The romantic story regarding John, Priscilla, and Miles Standish is almost certainly entirely fictional. It stems from the poem The Courtship of Miles Standish written by Henry Wadsworth Longfellow, (a direct descendant) one of a series of works which fictionalized American history. Standish was married when the Pilgrims arrived, his wife Rose was one of the casualties of the first winter. His second wife, Barbara, arrived in late 1623, they were married in the spring of 1624. By that time, John and Priscilla were residing in the house he built at the foot of Burial Hill. Eventually John and Priscilla had ten children together. She died sometime around 1685, in Duxbury, where they moved in 1627. John Alden died in 1687, one of the longest-lived of the original voyagers in the Mayflower.
Both Caroline – known as Carrie – and Warren G. Harding were married when they began their affair, which at first they were able to keep a secret from their respective spouses. The four were friends, socializing together and even travelling to Europe together. When Florence Harding, wife of Warren, learned of the affair, she exploded in fury, informing Carrie of other affairs her husband had pursued. The Phillips’ went on another European trip while the Harding’s remained at home in Marion, Ohio. Carrie decided to remain in Germany, her husband returned to the United States alone. Harding meanwhile won a seat in the United States Senate. Carrie returned to the United States as it became evident that war was imminent.

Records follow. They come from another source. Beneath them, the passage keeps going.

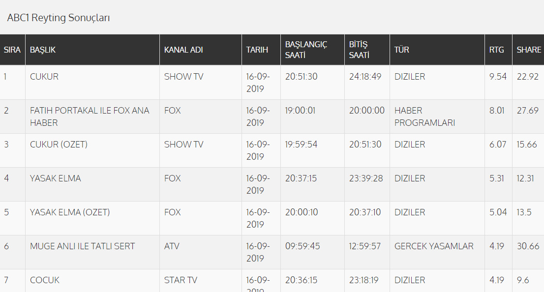Click the BAŞLANGIÇ SAATİ header
The width and height of the screenshot is (544, 292).
tap(306, 50)
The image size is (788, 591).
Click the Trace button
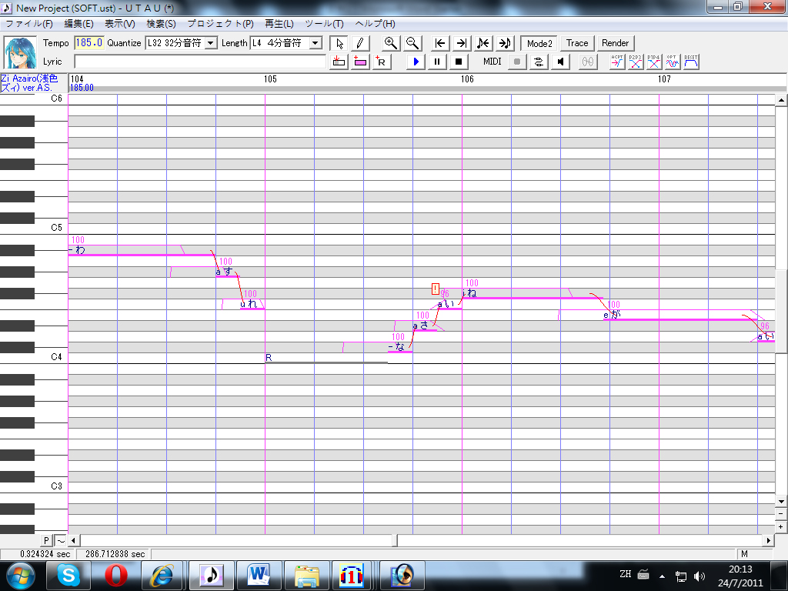[x=577, y=43]
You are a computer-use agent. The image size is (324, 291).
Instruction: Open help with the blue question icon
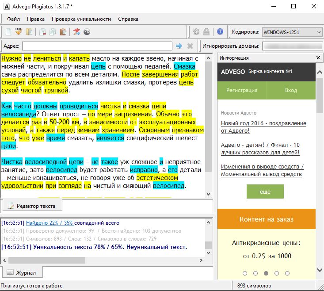point(220,32)
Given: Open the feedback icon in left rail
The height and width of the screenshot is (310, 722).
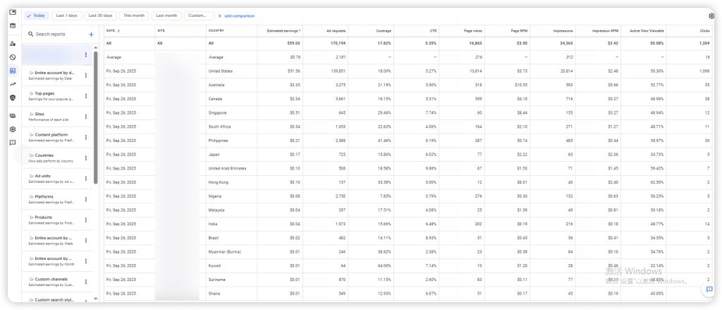Looking at the screenshot, I should [x=13, y=143].
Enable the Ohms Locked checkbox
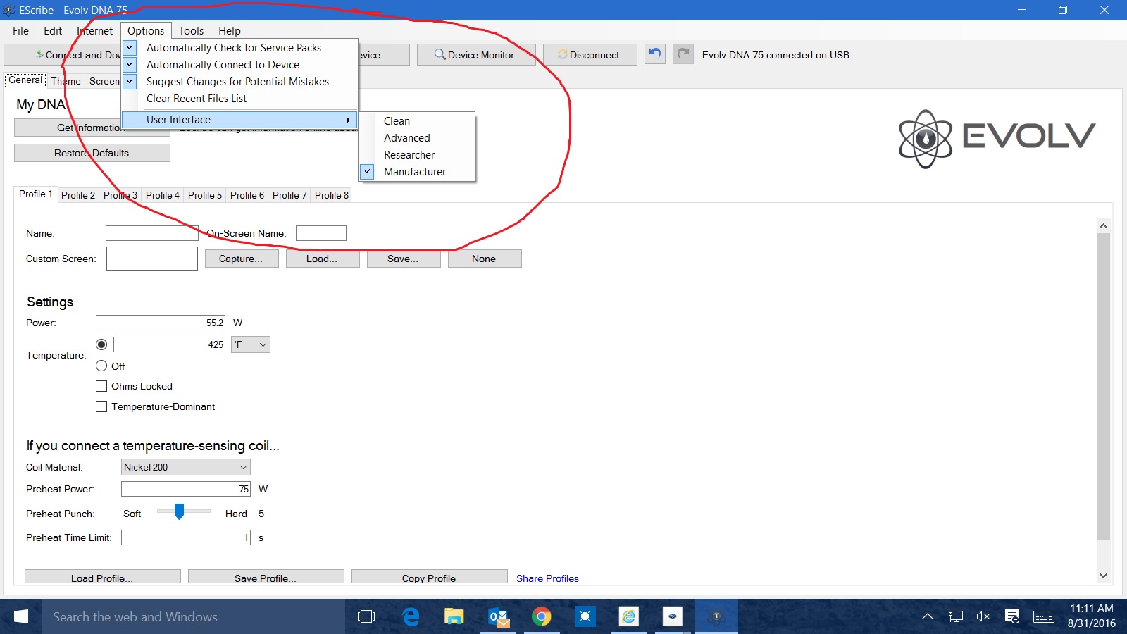 click(101, 386)
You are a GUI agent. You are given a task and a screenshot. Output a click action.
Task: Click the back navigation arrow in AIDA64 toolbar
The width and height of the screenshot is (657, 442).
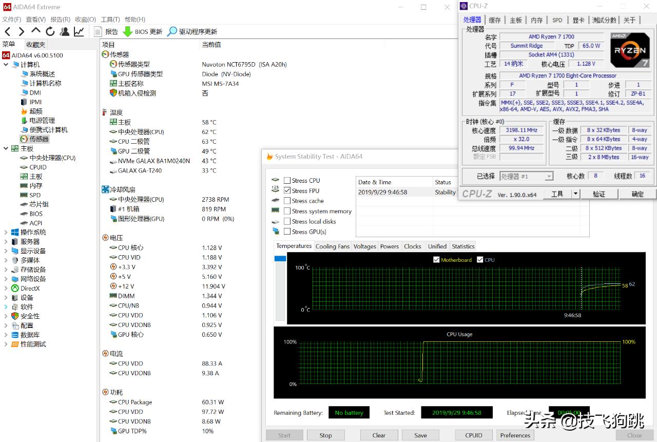coord(8,32)
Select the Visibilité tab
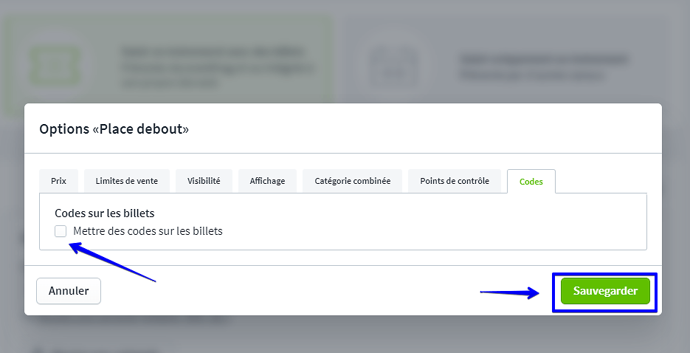The image size is (690, 353). click(204, 181)
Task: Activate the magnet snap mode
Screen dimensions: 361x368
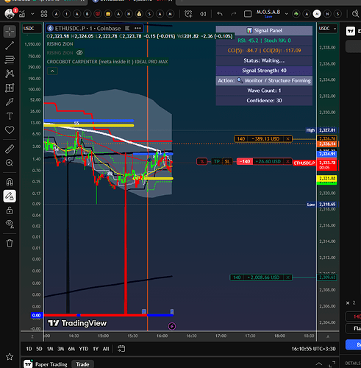Action: click(x=10, y=182)
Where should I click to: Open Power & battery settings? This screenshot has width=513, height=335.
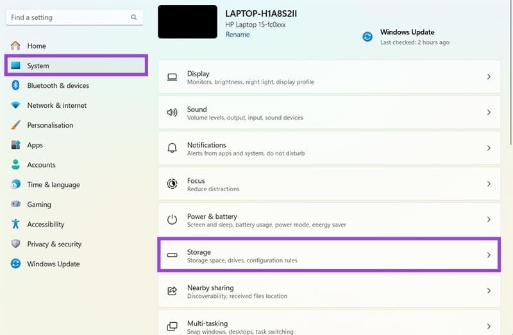(x=329, y=219)
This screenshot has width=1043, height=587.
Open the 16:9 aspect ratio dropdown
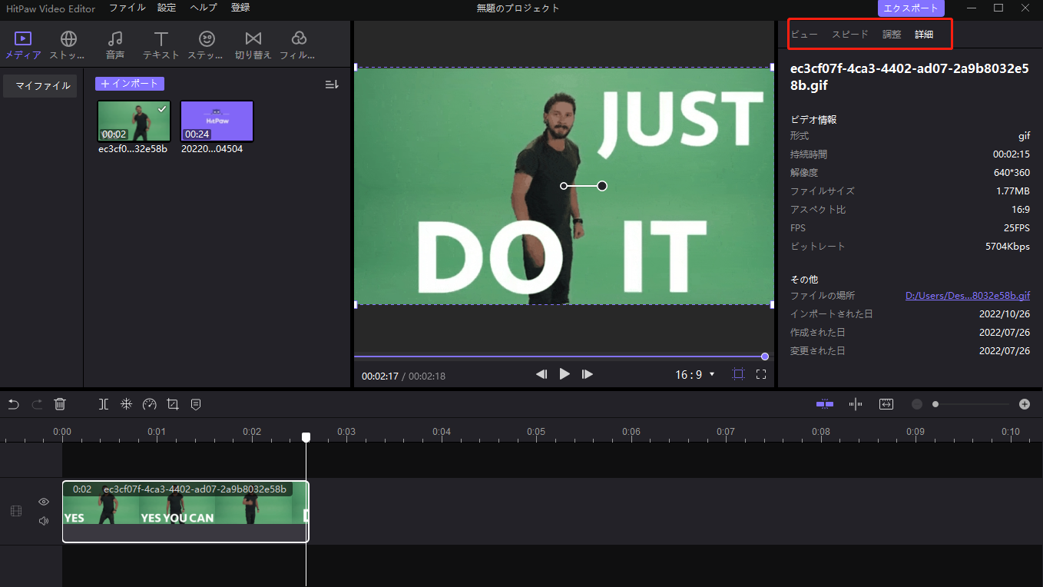click(694, 374)
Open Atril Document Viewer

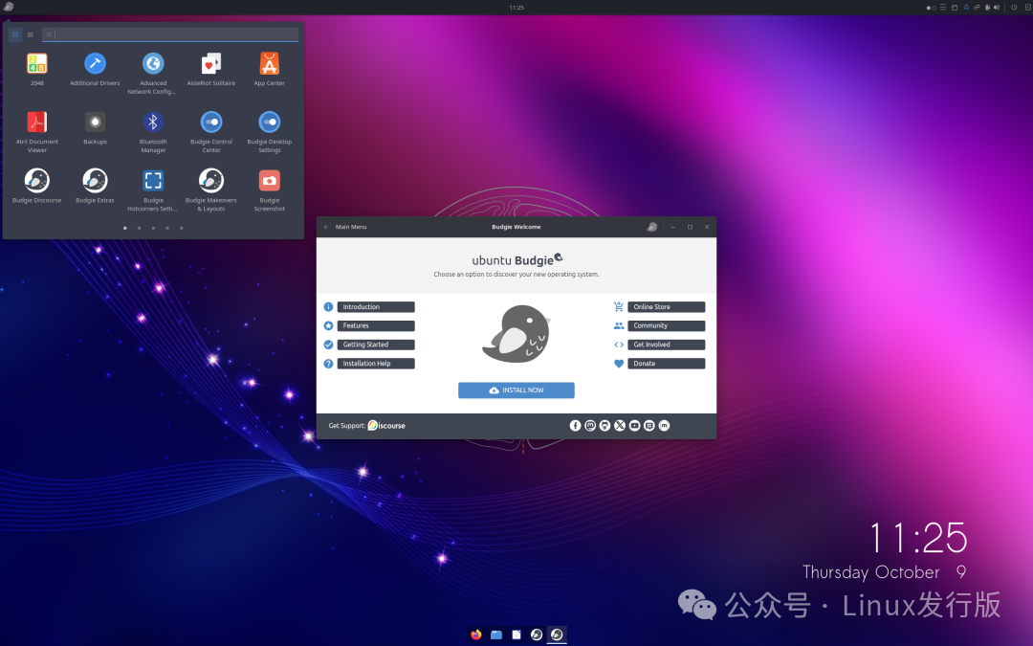[36, 123]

In 1920, Harding secured the Republican nomination for President. Aware that Carrie retained more than 200 letters which Harding had written, he informed the leading party officials of their existence. They approached Phillips with a request that the letters be kept private, to which Carrie responded with demands of her own. In order to obtain her discretion, Republican leaders agreed to pay for a lengthy journey to the Pacific and Asia for Carrie and her husband. They also agreed to continued annual payments for the rest of her life. What Harding had not told the party was that the affair had continued up to the time he stood for the nomination, a fact revealed when a trove of letters to Carrie written by Harding was discovered in 1964. All were written between 1910 and 1920.
While serving as the Director of the Screen Actors Guild in 1949, Ronald Reagan received a message from Nancy Davis, who had been included in a list of communists subject to blacklisting. In her case it was mistaken identity, and Reagan helped her clear up the issue. They married in 1952. Another Hollywood actor, William Holden, served as Reagan’s best man. It was his second marriage, her first. By all accounts their relationship was strong, warm, and very close. Both used pet names for each other, even decades later when Reagan served as the 40th President of the United States. He relied on her counsel in all things, and was not ashamed to speak about it.
Her influence on his two terms in office was often controversial. At times it was subject to open ridicule, as when reports surfaced that she consulted an astrologer for recommendations on which days were fortuitous for various activities, such as travel. Her influence led to friction with Reagan’s Chief of Staff, Don Regan, and according to several sources led to his being fired by the President. Regan later wrote, “Virtually every major move and decision the Reagans made during my time as White House Chief of Staff was cleared in advance with a woman in San Francisco who drew up horoscopes to make certain that the planets were in a favorable alignment for the enterprise”.